Yes, “spendthrift to suck money” and if there was anything Ezubao was particularly adept at, it was “sucking money” - from 900,000 unsuspecting Chinese who staged protests in December following the government’s move to freeze the company’s assets.
“Expect more protests to come,” we warned.
Well sure enough, disgruntled investors are now uniting in a nationwide “rights protection” movement. Their first order of business: to call for three days of protests.
“If we don’t protect our rights, make appeals and take other drastic action within three days, we will recover little,” said a bulletin making the rounds among Ezubao investors. “We need to rise up across the country and let the government know that the people’s bottom line is the return of their capital. If it is not returned our movement will not stop!”
Many investors were lured in by the company’s flashy advertising campaigns and gimmicks. “Ezubao expanded rapidly across the country by advertising extensively on Chinese Central Television.” FT writes. “It sponsored a forum about the country’s parliament on Xinhua’s website and sponsored popular events such as the China Open tennis tournament and emblazoned high-speed rail cars with its logo.”
"When you got on the train, there was an announcement saying: "'Welcome aboard Train Ezubao'," a company employee who lost about CNY100,000 yuan in the scheme told Reuters.

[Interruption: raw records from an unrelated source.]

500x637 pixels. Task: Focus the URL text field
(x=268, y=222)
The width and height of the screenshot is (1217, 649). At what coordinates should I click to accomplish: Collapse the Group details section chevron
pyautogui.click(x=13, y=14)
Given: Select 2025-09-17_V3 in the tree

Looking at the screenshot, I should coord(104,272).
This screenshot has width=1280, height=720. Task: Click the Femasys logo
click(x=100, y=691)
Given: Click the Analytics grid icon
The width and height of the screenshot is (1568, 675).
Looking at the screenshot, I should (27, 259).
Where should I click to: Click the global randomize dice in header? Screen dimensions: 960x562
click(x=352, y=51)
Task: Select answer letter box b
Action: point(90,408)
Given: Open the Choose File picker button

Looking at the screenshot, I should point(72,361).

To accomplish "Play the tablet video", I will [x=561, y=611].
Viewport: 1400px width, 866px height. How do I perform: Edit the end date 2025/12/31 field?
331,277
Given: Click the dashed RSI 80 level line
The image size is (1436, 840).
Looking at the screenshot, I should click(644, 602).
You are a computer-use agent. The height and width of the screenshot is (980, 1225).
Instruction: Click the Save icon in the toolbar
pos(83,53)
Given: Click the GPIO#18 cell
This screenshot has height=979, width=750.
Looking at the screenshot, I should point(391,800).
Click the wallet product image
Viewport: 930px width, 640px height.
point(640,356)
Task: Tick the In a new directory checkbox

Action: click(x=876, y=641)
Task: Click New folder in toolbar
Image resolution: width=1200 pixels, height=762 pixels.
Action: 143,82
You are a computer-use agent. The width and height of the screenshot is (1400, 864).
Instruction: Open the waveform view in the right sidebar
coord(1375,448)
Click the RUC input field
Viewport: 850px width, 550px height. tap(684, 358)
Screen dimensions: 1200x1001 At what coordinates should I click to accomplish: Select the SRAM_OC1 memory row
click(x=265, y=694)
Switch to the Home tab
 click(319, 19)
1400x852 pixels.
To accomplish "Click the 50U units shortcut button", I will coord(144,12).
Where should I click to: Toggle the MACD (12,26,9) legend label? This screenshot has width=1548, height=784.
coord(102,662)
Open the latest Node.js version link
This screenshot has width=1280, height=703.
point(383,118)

Investors who put up at least CNY150,000 were given five-gram commemorative gold bars. "I feel terrible," an Ezubao investor surnamed Liu who said she lost CNY800,000 lamented. "I haven't dared tell my husband yet."
“I gave Ezubao Rmb250,000 because of their association with government activities and news outlets,” one investor told FT. “Of course we invested because of the advertising on CCTV and the high-speed trains,” another said.
“Of course” they invested. They saw an ad on a train.
This mirrors the sentiments expressed by the millions of retail investors who watched helplessly last summer as their life savings were vaporized by the harrowing decline on the SHCOMP.
It also reminds us of what happened to Fanya Metals chief Shan Jiuliang who was kidnapped by a mob of angry investors and dropped off at the police station back in August. Although Fanya was probably less of a fraud than Ezubao, the underlying story is the same: unsophisticated Chinese investors were bamboozled and once they realized they had been had, they were out for blood.
It's not likely that Ding Ning will see the light of day anytime soon, but if he were to go free, he might quickly wish he was back in prison given the fate Shan Jiuliang suffered early one morning last summer...
So stay tuned, because judging from the tone of the "rights protection movement" bulletin excerpted above, the villagers may be about to rise up in China.
Oh, and as for whether there may be other Ding Nings and Ezubaos lurking around in China just waiting to buckle under the weight of their own extraordinary ponzi-ness, consider this from Reuters:
"By November, there were over 3,600 P2P platforms as the industry raised more than 400 billion yuan, according to the China Banking Regulatory Commission (CBRC). More than 1,000 of those were problematic."